--- DATA SUPPLIED ---

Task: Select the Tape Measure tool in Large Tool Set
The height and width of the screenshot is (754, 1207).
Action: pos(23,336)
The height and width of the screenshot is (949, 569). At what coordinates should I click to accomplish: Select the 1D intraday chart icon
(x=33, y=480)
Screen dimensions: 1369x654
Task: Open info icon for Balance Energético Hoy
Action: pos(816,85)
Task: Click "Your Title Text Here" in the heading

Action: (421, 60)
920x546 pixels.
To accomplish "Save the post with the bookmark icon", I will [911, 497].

---
--- DATA SUPPLIED ---

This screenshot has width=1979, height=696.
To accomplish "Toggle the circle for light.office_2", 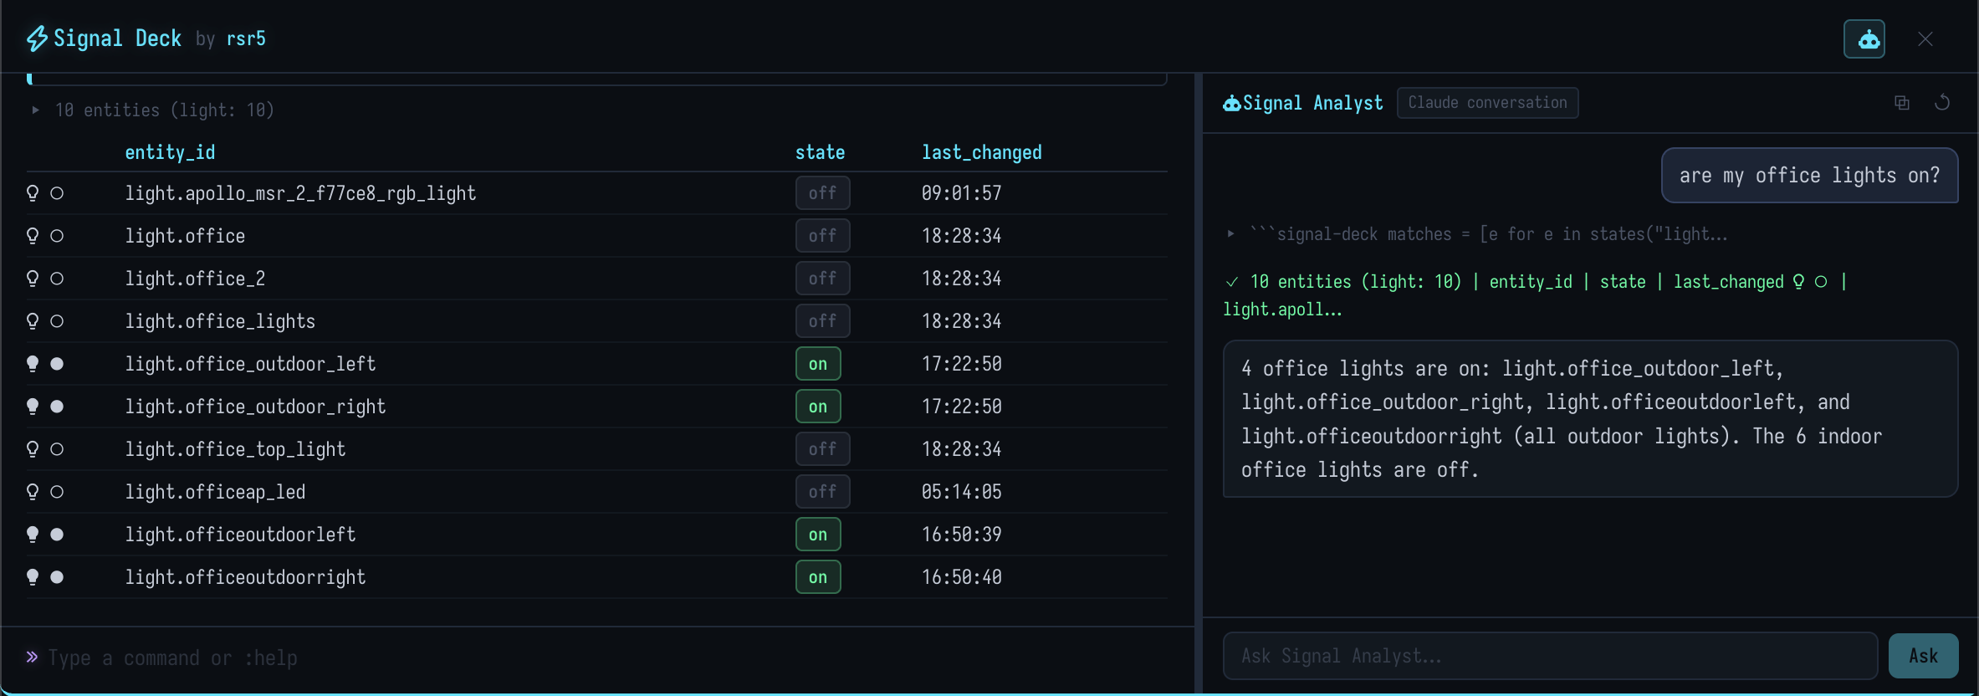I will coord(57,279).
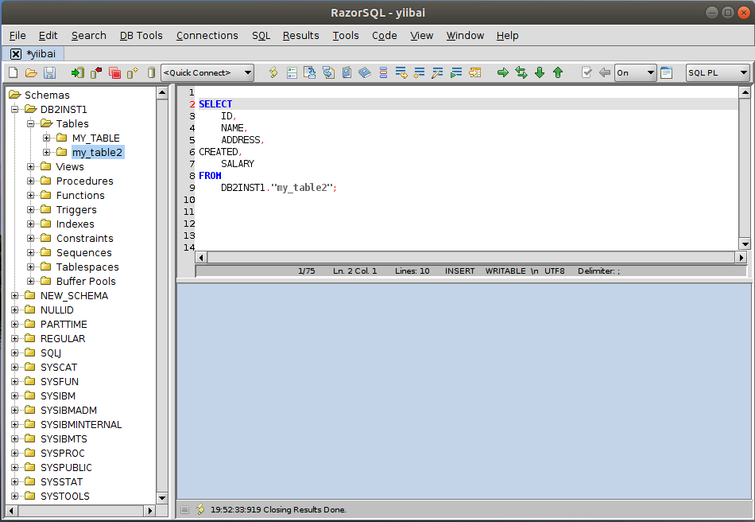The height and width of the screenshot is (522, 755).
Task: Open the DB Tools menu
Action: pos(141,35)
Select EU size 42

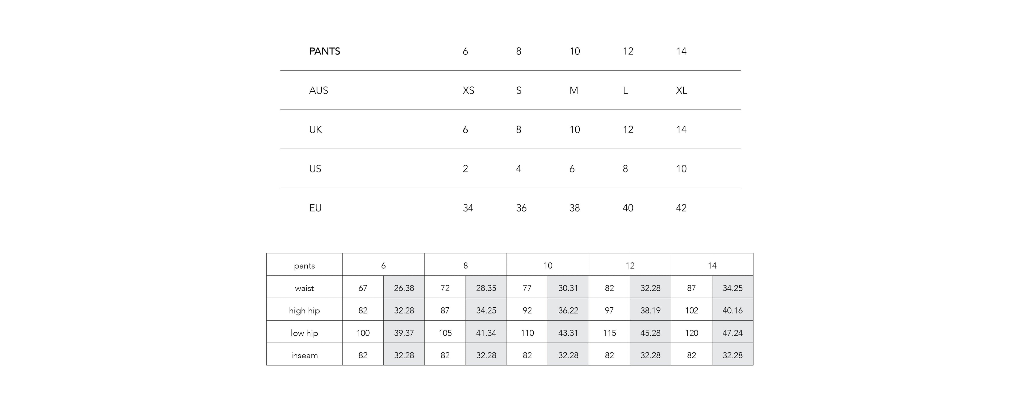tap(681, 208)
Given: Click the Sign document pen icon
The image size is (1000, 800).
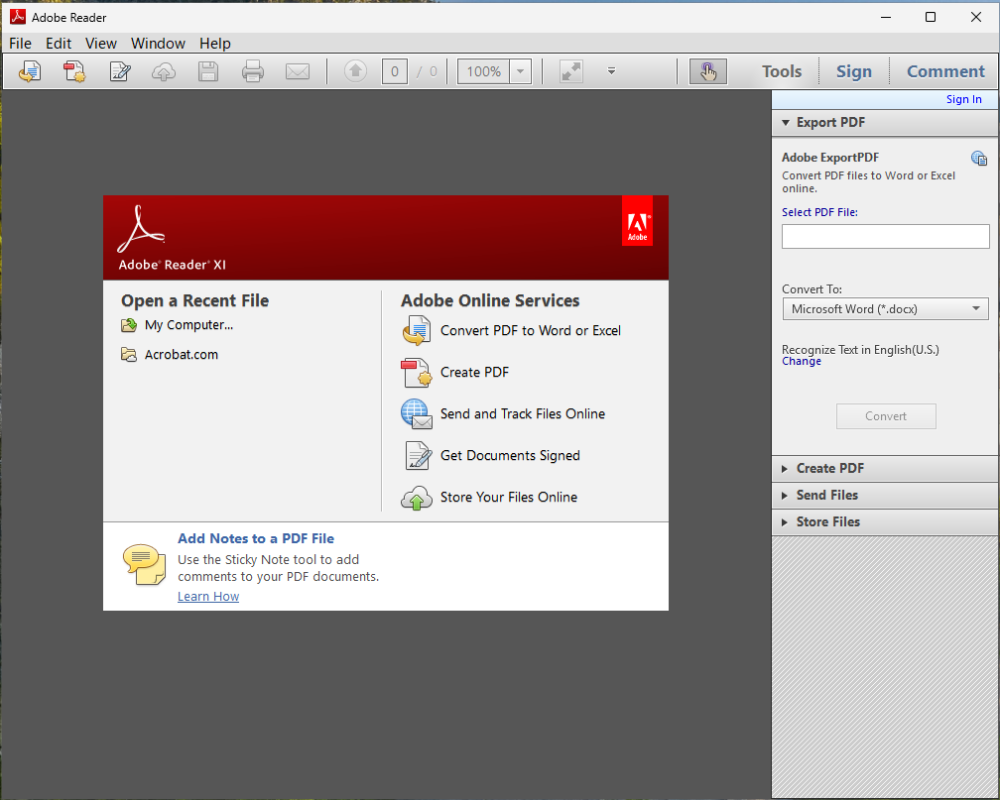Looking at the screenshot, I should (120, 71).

---

**REQUIREMENTS:** Retype the lines above exactly, from the line with "The height and width of the screenshot is (949, 569)." up to and including the line with "will [911, 497].".

**FINISHED EXERCISE:**
The height and width of the screenshot is (949, 569). At what coordinates should I click to accomplish: Select the 1D intraday chart icon
(x=33, y=480)
Screen dimensions: 1369x654
Task: Open info icon for Balance Energético Hoy
Action: pos(816,85)
Task: Click "Your Title Text Here" in the heading

Action: (421, 60)
920x546 pixels.
To accomplish "Save the post with the bookmark icon", I will [911, 497].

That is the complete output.